#### [PROMPT]
Copy the lines of the listing below word for word, starting with the line that contains "You are a computer-use agent. This" and going on through the line that contains "Looking at the screenshot, I should [422, 282].", with both of those lines included.

#### [DATA IN THIS EXERCISE]
<<<<

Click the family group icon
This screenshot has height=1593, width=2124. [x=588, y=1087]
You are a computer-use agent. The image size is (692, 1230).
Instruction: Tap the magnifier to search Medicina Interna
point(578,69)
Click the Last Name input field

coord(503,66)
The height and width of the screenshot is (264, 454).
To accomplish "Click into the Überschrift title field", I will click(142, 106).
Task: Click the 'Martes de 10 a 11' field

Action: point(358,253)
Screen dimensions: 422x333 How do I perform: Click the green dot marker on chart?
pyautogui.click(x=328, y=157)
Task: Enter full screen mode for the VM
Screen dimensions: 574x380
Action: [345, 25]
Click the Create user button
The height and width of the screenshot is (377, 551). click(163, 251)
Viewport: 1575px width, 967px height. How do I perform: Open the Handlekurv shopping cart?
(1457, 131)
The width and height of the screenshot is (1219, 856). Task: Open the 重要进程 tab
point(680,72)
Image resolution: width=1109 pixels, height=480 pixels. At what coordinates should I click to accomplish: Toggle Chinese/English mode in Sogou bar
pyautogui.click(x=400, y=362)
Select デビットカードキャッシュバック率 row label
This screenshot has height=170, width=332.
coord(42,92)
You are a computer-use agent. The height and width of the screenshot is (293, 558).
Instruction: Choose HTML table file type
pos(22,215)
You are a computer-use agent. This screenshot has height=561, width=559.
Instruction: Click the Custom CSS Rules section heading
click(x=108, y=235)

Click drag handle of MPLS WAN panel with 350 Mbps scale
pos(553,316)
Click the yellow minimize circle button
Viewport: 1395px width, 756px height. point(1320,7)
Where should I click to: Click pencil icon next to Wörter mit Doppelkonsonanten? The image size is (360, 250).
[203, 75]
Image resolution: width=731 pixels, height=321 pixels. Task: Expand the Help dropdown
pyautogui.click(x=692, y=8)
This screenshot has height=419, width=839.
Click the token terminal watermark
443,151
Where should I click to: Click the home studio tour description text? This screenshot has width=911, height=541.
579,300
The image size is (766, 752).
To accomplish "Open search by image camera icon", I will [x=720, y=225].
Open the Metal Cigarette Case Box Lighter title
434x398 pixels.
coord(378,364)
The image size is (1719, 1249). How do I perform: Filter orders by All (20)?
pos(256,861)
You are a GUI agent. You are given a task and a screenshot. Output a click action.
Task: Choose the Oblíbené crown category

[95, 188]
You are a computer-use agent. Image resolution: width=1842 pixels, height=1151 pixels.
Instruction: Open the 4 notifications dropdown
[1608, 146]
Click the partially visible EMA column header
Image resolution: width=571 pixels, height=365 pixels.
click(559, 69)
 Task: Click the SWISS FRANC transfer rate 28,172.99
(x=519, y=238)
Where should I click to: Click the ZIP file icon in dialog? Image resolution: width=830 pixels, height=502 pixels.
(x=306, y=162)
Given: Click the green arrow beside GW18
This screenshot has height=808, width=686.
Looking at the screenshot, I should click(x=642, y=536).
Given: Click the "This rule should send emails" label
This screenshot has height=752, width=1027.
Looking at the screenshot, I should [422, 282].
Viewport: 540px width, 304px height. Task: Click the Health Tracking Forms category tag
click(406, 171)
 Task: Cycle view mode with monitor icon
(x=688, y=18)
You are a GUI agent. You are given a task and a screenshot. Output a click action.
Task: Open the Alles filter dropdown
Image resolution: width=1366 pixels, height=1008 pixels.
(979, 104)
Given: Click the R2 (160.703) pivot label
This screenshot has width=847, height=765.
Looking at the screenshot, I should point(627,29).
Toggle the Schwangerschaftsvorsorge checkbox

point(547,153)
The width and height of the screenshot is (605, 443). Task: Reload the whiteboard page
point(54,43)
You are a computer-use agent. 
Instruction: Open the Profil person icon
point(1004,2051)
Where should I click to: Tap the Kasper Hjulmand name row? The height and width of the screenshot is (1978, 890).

>>>>

#### [PROBLEM SOLUTION]
You are a computer-use agent. This screenshot has height=561, width=559.
Instruction: Click the Custom CSS Rules section heading
click(x=108, y=235)

Click drag handle of MPLS WAN panel with 350 Mbps scale
pos(553,316)
Click the yellow minimize circle button
Viewport: 1395px width, 756px height. point(1320,7)
Where should I click to: Click pencil icon next to Wörter mit Doppelkonsonanten? The image size is (360, 250).
[203, 75]
Image resolution: width=731 pixels, height=321 pixels. Task: Expand the Help dropdown
pyautogui.click(x=692, y=8)
This screenshot has height=419, width=839.
Click the token terminal watermark
443,151
Where should I click to: Click the home studio tour description text? This screenshot has width=911, height=541.
579,300
The image size is (766, 752).
To accomplish "Open search by image camera icon", I will [x=720, y=225].
Open the Metal Cigarette Case Box Lighter title
434x398 pixels.
coord(378,364)
The image size is (1719, 1249). How do I perform: Filter orders by All (20)?
pos(256,861)
You are a GUI agent. You are given a task and a screenshot. Output a click action.
Task: Choose the Oblíbené crown category

[95, 188]
You are a computer-use agent. Image resolution: width=1842 pixels, height=1151 pixels.
Instruction: Open the 4 notifications dropdown
[1608, 146]
Click the partially visible EMA column header
Image resolution: width=571 pixels, height=365 pixels.
click(559, 69)
 Task: Click the SWISS FRANC transfer rate 28,172.99
(x=519, y=238)
Where should I click to: Click the ZIP file icon in dialog? Image resolution: width=830 pixels, height=502 pixels.
(x=306, y=162)
Given: Click the green arrow beside GW18
This screenshot has height=808, width=686.
Looking at the screenshot, I should click(x=642, y=536).
Given: Click the "This rule should send emails" label
This screenshot has height=752, width=1027.
Looking at the screenshot, I should [422, 282].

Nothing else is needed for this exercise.